Her biri en az 10 bin mertrekarelik alanı  kaplayan 6 adet sondaj kuyularından, iki tanesi Ölüdeniz Plajı  Lagünü'nde Arkeolojik Sit ve 1.Derece Doğal Sit içerisinde,  bir tanesi Kayaköy  Mahallesi  Soğuksu Plajı  mevkiinde 1.Derece Doğal Sit Alanı içerisine,   bir tanesi Delikliburun/Gemiler Sahili,  Arkeolojik Sit ve Doğal Sit Alanı içerisinde, iki tanesi ise Darboğaz Plajı kuzeyindeki Oyukbaşı Tepesi mevkiinde  1. Derece Doğal Sit Alanı  içerisinde kalmaktadır.

Jeotermal sondaj sırasında, buhar ve karbondioksit salınımı, zemin oturması ve çökme (mikro depremler),  gürültü, patlama ve fışkırma,  eriyikte bulunan arsenik, bor, siyanür, kükürt, nikel, kurşun, kobalt, kadmiyum, krom ve mangan gibi tehlikeli kimyasalların yer üstüne deşarjı,  kabuklaşma önlemek için kullanılan sülfirik asit gibi kimyasalların salınımı gibi sorunlar oluşabilmektedir. Sondaj sonrası Jeotermal enerji tesisin işletilmesi süresince ise karbondioksit ve H2S (Hidrojen Sülfür) emisyonları, jeotermal sıvının ekstraksiyonu nedeniyle arazinin çökme riski, doğrudan akarsulara deşarj yoluyla yoğun su kirliği, asit yağmurları  nedeniyle  toprağın, ağaçların, tarımsal ürünlerin, göller ve akarsuların olumsuz olarak etkilenmesi şeklinde yaşam döngüsüne olumsuz ve küresel ısınmayı arttırıcı etkileri bulunmaktadır.

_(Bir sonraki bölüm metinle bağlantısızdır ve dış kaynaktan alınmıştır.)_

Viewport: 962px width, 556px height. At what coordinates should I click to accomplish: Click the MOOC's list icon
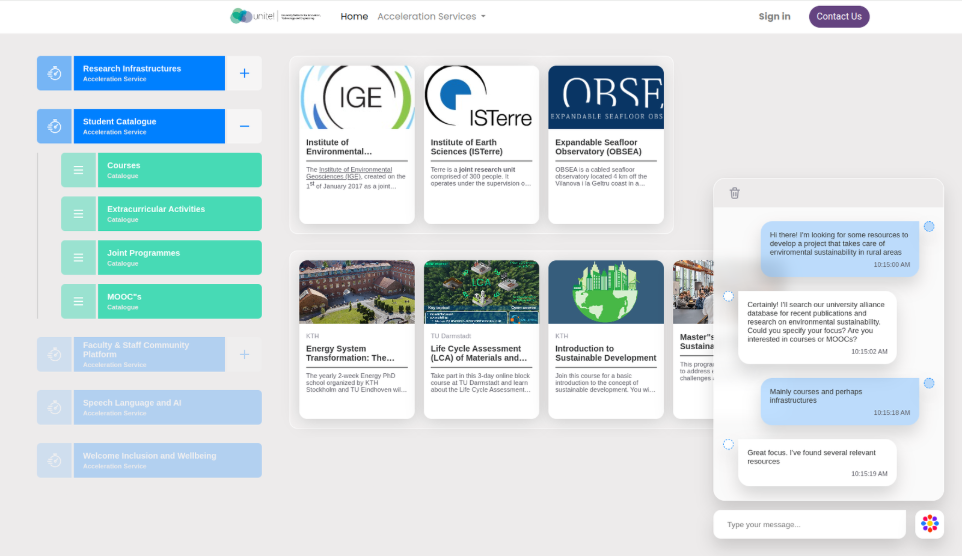pos(78,301)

Türkiye’de bulunan mevcut jeotermal santral kuyu ve iletim hatlarının, gerek işletme gerekse de yer seçimi aşamalarında bilimsel ve teknik gereklilikler ile mevzuata aykırılıklar içerdiği; denetim aşamasında sorunlar olduğu ve ölçüm sonuçları konusunda kamuoyunu bilgilendirme ve şeffaflık ilkelerine uyulmadığı tespit edilmiştir. Bu durumun bölgedeki ekosisteme vereceği tahribatların yanında civardaki  tarımsal faaliyetlere, çevre ve halk sağlığına yönelik olumsuz etkileri bulunduğu defalarca raporlanmıştır. Maalesef bu gibi kötü örneklere Manisa Alaşehir, Manisa Toygar ve Aydın İli ve çevresinde yapılan jeotermal sondaj ve işletmelerinde hep beraber tanık olduk (İlgili link 1, İlgili Link 2 ).

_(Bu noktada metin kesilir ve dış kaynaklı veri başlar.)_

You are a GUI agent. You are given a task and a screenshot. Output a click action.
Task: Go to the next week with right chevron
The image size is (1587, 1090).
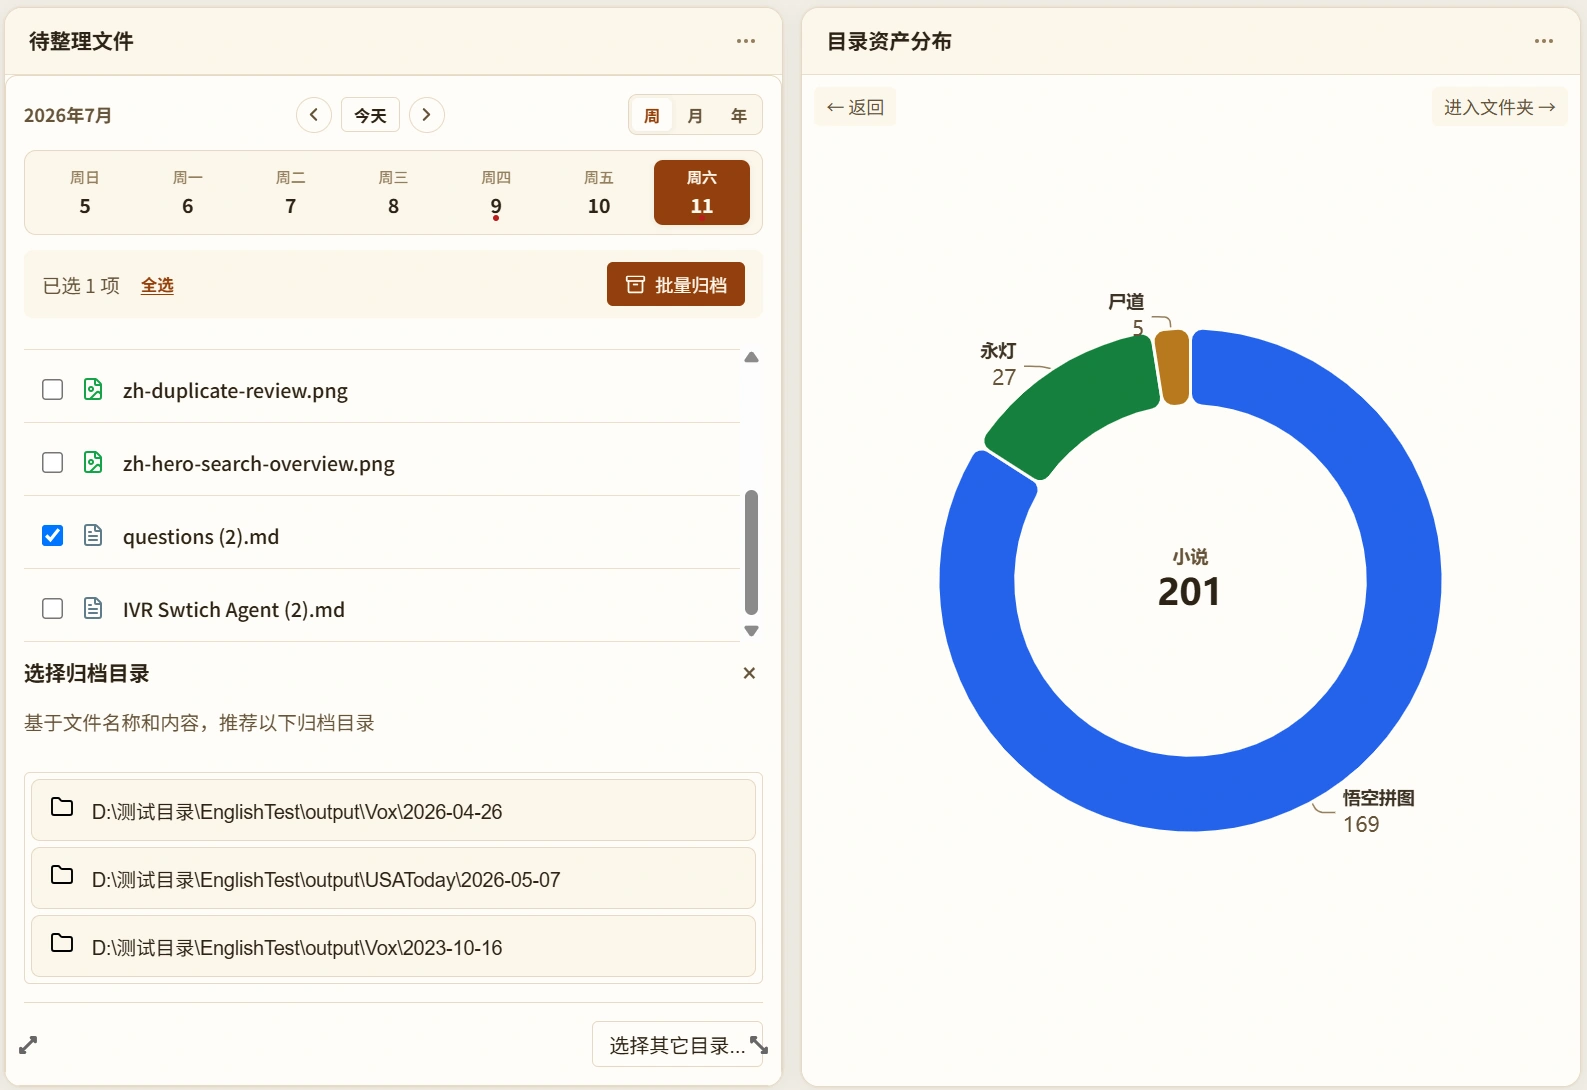tap(427, 115)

Ayrıca, sondaj aşamasında Özel Çevre Koruma Bölgesi (ÖÇK) içerisinde şantiye yerleşkesi kurulması, sondaj makinesinin öngörülen noktalara taşınması için ağaç kıyımı yapılarak arazi ve yolların açılması kaçınılmaz olacaktır.

Bunun yanında, açılan kuyuların bulunduğu bölgede turistik tesislerin yapılmasına ilgili mevzuatlarca  imkan sağlamaktadır. Sondaj yerlerinin konumuna bakıldığında, inşaat alanlarının yenilenebilir enerji aramaktan çok daha farklı beklentilerin karşılanmasına yönelik olduğunu akla getirmektedir.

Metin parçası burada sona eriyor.